There were 484 households, out of which 28.3% had children under the age of 18 living with them, 67.8% were married couples living together, 6.8% had a female householder with no husband present, and 22.1% were non-families. 18.8% of all households were made up of individuals, and 8.5% had someone living alone who was 65 years of age or older. The average household size was 2.54 and the average family size was 2.90.

In the town, the population was spread out, with 21.5% under the age of 18, 5.9% from 18 to 24, 25.5% from 25 to 44, 33.5% from 45 to 64, and 13.7% who were 65 years of age or older. The median age was 44 years. For every 100 females, there were 105.3 males. For every 100 females age 18 and over, there were 103.8 males.

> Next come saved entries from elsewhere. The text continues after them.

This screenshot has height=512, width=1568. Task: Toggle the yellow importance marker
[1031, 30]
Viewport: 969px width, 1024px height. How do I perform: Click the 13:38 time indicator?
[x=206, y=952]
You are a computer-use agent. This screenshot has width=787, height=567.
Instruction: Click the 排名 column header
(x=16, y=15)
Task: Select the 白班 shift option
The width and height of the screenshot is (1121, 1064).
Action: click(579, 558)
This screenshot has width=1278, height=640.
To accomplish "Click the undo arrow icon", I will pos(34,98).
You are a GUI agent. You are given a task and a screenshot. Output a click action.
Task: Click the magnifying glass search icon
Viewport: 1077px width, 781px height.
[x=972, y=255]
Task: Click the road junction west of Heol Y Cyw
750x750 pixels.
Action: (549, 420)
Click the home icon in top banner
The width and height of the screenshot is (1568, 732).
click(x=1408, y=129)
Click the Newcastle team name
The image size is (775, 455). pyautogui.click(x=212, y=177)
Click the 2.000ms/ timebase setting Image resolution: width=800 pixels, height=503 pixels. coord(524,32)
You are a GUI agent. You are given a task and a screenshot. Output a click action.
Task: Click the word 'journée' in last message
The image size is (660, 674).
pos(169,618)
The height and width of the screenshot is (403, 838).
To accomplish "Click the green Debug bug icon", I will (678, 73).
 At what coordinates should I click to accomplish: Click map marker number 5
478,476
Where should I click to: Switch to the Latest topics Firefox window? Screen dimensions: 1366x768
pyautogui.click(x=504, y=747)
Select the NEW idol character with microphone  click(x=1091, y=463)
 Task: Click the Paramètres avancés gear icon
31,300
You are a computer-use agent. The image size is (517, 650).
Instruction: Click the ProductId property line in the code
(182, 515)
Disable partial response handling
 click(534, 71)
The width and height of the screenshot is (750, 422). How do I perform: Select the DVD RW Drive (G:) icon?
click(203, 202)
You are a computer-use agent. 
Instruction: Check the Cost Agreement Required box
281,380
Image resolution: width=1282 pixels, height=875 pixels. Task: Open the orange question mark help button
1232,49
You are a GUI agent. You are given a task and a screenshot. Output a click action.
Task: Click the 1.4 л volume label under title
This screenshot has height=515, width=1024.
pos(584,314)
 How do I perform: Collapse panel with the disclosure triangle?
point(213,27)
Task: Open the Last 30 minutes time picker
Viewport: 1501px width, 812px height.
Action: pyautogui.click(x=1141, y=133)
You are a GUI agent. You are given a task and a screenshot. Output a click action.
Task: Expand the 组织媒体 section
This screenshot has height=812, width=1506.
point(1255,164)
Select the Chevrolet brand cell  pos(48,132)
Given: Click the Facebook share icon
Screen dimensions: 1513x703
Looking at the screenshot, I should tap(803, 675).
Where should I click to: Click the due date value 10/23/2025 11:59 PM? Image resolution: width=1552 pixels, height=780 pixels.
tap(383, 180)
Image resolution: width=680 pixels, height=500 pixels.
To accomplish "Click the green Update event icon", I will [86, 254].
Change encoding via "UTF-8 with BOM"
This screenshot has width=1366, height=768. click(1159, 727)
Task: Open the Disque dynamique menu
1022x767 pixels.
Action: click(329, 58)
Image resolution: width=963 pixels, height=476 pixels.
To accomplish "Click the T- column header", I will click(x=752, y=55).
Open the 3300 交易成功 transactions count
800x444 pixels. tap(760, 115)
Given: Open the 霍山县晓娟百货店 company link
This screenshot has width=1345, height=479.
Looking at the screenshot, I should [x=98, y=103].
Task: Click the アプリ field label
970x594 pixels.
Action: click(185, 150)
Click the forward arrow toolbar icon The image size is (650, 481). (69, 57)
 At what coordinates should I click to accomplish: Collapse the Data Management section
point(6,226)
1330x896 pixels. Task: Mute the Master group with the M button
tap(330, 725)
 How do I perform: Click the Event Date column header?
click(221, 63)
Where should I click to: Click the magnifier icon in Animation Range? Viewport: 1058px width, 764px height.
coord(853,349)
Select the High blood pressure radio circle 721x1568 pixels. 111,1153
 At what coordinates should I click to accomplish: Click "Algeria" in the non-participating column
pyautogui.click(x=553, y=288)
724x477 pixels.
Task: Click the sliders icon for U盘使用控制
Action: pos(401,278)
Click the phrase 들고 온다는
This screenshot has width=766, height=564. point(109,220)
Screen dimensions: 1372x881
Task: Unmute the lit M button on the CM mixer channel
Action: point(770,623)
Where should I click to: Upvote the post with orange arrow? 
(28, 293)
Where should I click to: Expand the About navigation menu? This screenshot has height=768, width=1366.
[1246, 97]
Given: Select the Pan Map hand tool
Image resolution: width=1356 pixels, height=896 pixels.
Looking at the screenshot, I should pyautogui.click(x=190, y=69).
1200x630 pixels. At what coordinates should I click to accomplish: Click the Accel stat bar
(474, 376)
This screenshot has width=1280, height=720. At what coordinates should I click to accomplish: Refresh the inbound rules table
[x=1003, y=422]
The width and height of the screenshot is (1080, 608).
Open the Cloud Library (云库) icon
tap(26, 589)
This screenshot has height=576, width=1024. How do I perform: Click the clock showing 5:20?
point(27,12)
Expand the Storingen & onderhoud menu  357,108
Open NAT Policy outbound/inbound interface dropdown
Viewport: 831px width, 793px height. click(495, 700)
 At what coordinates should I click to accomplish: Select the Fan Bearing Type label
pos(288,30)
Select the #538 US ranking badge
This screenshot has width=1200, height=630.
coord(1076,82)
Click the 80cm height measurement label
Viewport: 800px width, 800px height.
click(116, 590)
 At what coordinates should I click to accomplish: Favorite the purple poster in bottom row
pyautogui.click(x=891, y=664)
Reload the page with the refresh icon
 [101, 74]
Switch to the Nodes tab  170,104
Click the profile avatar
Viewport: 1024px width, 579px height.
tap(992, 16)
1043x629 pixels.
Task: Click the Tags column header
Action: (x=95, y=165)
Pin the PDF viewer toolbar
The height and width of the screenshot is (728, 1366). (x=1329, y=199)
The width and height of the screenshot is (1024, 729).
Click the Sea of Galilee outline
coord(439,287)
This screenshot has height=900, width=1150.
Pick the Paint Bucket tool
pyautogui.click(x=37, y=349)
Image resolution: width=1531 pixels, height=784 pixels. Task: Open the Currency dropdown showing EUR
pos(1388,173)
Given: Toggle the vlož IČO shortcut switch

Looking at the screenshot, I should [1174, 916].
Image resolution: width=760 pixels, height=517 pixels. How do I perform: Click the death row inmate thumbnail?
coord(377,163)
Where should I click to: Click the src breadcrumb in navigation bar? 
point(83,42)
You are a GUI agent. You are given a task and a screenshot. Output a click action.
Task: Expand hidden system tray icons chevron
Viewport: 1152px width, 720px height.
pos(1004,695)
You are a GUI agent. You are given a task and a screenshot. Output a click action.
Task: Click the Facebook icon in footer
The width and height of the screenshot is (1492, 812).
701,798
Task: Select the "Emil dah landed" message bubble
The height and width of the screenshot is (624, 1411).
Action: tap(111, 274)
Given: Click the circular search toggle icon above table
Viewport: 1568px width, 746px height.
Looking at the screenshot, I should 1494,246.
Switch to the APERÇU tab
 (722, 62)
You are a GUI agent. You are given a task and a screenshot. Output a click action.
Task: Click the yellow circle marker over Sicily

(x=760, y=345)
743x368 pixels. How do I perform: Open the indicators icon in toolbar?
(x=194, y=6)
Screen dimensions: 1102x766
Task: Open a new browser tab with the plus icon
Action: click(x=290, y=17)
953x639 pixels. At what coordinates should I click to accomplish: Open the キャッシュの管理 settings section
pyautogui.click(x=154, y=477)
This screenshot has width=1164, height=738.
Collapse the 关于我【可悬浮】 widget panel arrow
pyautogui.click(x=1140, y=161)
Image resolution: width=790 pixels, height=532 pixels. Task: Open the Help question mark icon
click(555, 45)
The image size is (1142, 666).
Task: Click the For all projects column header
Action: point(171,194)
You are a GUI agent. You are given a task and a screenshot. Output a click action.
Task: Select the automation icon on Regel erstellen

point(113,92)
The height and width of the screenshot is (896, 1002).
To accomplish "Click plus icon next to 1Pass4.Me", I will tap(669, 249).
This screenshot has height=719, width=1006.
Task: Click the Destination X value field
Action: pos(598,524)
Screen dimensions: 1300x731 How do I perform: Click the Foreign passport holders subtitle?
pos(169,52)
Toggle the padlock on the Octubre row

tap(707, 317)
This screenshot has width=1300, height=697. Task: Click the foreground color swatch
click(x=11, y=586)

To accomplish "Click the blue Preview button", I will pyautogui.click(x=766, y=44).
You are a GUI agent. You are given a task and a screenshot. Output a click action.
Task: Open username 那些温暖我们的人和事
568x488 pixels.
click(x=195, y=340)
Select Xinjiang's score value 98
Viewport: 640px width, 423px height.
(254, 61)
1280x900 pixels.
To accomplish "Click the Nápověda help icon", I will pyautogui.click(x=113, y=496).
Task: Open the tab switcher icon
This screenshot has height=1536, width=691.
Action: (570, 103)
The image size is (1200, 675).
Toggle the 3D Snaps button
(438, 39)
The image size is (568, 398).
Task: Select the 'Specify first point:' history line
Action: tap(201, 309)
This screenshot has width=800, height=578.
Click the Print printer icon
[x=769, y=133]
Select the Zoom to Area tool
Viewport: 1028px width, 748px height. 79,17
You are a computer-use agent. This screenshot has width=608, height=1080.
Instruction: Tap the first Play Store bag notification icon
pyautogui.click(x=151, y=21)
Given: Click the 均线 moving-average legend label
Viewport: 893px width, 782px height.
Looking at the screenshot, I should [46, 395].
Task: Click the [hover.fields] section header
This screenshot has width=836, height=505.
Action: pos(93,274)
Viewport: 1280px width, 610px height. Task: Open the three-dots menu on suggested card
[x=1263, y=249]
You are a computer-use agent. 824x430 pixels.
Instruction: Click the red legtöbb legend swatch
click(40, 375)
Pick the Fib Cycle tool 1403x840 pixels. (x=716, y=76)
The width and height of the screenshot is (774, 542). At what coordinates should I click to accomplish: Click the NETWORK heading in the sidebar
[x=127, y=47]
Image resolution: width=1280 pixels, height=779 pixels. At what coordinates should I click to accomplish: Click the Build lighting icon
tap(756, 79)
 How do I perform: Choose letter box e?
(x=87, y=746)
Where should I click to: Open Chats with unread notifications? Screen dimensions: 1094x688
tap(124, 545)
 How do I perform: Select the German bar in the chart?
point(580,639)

The median income for a household in the town was $45,809, and the median income for a family was $51,667. Males had a median income of $36,563 versus $26,375 for females. The per capita income for the town was $22,906. About 6.0% of families and 9.3% of the population were below the poverty line, including 10.8% of those under age 18 and 10.7% of those age 65 or over.

== Government ==

The town is run by an elected mayor–council government system. The mayor is Harry V. "Buster" Herrington III, and the council members are Tommy Butler (Mayor Pro Tem), Keith McCarty, Tom Hutto, and Angela Watts.